Classification scheme-aware call number sorting in Evergreen

Posted on Mon 09 August 2010 in Libraries

As a librarian who works at a library that primarily uses the Library of Congress classification scheme, I have been interested for a long time in teaching Evergreen to be aware of call number schemes other than Dewey. The problem, in a nutshell, is that Evergreen simply applies an alphabetical sort against the the uppercased version of the call number when generating call number browser displays - resulting in LC call numbers that sort incorrectly, like:

K 215 .E53 W37 1997
K 22 .U748 v.18

When the subject recently came up on the open-ils-general mailing list, I decided to follow up with some code. So, as of this weekend, Evergreen trunk now has a generalized infrastructure for generating sort keys for call numbers. The broad strokes of the current implementation are:

The classification scheme is set the level of the call number.
Classification schemes are defined in the asset.call_number_classification table with a pointer to a database function to call to generate a normalized sort key for the given call number.
Three classification schemes are available out of the box:
- Generic (the default) - a simple normalization approach that produces reasonable results in the absence of special rules for Cutters, etc
- Dewey (DDC) - a normalization routine taken from the Koha C4::ClassSortRoutine::Dewey Perl module
- Library of Congress (LC) - a normalization routine that simply wraps Bill Dueber's excellent Library::CallNumber::LC Perl module
and adding more classification schemes is just a matter of adding another row to the asset.call_number_classification table and the appropriate sortkey-generating database function.

Note that this is the first time, to my knowledge, that Koha code has been adopted directly by Evergreen.
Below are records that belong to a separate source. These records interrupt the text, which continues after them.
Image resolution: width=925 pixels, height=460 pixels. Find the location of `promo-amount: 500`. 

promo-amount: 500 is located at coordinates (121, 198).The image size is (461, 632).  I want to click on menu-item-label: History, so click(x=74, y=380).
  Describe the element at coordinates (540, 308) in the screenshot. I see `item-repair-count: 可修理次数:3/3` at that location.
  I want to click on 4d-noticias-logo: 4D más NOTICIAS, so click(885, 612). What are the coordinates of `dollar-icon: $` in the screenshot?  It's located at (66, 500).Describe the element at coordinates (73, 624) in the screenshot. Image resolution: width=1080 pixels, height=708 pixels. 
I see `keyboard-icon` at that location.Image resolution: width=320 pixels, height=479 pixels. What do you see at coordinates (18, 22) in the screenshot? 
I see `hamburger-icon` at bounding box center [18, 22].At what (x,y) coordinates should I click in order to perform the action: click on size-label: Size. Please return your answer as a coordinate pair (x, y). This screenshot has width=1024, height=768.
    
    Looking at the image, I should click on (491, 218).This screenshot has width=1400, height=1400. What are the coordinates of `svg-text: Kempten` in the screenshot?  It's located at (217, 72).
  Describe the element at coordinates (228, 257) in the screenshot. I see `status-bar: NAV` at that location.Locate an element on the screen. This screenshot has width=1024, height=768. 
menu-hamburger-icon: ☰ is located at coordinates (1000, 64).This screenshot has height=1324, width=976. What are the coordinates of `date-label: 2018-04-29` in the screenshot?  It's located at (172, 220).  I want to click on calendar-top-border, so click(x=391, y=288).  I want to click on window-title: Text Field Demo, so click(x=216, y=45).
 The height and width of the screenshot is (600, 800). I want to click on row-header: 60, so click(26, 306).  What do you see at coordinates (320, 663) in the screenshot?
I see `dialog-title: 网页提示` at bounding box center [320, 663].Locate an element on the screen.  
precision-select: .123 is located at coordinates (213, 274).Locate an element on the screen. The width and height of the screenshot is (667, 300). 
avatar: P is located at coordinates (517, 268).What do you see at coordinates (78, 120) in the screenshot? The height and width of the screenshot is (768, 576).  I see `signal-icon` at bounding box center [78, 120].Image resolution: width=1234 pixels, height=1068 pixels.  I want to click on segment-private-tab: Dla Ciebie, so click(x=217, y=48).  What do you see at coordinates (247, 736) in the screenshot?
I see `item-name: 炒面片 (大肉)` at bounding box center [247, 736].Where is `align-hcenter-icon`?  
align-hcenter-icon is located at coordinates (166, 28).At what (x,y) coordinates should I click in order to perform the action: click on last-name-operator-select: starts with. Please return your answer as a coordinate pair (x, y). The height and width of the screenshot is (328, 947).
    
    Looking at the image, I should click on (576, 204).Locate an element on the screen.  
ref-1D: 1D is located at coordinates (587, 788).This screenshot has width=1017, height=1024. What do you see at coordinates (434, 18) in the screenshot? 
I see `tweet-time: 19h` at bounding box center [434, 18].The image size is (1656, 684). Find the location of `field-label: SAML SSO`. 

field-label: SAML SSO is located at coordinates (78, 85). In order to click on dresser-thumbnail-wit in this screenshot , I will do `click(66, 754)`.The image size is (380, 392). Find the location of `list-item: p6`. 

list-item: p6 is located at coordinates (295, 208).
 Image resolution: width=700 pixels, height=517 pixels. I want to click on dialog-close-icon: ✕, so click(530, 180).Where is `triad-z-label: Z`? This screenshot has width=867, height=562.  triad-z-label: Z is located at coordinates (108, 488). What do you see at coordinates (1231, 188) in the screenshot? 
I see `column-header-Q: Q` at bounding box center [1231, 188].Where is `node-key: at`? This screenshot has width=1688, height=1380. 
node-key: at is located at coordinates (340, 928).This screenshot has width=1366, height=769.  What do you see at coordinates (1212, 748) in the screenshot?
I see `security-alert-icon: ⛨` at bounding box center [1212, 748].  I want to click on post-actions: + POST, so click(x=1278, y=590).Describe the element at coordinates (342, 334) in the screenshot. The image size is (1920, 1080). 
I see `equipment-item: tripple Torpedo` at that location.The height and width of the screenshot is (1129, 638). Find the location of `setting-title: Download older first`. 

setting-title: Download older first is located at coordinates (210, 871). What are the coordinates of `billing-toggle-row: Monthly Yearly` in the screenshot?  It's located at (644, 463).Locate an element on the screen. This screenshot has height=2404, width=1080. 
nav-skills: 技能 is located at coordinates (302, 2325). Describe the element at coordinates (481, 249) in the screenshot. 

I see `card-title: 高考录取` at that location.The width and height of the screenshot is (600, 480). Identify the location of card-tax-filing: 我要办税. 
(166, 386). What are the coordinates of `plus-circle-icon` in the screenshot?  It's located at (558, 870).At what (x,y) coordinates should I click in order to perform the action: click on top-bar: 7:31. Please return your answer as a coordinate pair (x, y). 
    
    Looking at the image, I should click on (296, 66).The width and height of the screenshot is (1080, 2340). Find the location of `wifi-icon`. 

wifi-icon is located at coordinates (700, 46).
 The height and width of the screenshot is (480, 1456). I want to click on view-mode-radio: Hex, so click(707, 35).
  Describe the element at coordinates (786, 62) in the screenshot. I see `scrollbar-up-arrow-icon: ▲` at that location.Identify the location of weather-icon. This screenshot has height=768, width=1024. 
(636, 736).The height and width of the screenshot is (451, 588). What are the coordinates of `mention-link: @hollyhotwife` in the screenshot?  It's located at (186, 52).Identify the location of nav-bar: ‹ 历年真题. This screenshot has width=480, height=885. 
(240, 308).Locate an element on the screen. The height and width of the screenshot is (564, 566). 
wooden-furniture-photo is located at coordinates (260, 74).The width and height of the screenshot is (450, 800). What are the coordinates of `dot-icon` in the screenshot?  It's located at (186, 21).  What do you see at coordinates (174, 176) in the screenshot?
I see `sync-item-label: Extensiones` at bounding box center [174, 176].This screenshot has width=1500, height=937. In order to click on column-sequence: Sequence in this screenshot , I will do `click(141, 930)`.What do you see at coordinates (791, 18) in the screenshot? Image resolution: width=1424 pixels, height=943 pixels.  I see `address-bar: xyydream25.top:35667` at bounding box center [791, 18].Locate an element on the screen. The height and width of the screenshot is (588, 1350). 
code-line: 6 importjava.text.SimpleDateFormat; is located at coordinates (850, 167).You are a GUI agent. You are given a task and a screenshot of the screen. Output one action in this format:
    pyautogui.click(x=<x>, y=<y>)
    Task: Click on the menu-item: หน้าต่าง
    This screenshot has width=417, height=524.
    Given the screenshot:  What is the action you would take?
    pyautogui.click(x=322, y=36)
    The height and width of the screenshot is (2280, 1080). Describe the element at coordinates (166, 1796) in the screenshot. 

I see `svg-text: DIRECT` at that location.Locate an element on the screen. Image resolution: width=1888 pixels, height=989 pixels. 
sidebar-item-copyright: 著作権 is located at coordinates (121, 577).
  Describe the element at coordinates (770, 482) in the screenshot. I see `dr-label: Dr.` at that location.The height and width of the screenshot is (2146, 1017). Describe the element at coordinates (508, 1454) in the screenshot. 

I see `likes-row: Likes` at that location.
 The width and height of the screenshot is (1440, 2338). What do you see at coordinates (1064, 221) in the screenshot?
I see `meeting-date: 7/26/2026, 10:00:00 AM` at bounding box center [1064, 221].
I included attribution for the copyright holders in both the Generic and Dewey normalization functions. I wrote the Generic implementation in Evergreen from scratch shortly after taking a look at Koha's approach, so in some corners my work would be considered a "derived work". Koha's Dewey normalization function was (somewhat surprisingly) the only open-source implementation that I could find for Dewey, so it made perfect sense to me to adopt that for use in Evergreen. Many thanks to Koha for their use of the GPL v2 or later licence!

There are still some limitations and low-hanging fruit that I hope to address in the near future:

Right now you can only manipulate classification schemes via SQL. The Holdings Maintenance dialogue needs to give cataloguers the ability to set the classification scheme for each call number, because I'm sure they don't want to drop down to the command line. This setting should probably be sticky during a given session, so that if they're processing a cart of government docs, they won't have to change the scheme from the default to CODOC for each item.
Speaking of defaults, each library needs to be able to define a default classification scheme - so your consortium can have a Dewey library and an LC library and a SUDOC library, and their preferences won't trample each other. This can just be a simple org-unit setting.
Following on Mike Rylander's advice, the asset.call_number_classification table should gain a new column that lists the field/subfield combinations used to find the appropriate call number (if any) for each scheme in a given bibliographic record. Then the Holdings Maintenance dialogue can offer the appropriate call number based on the classification scheme.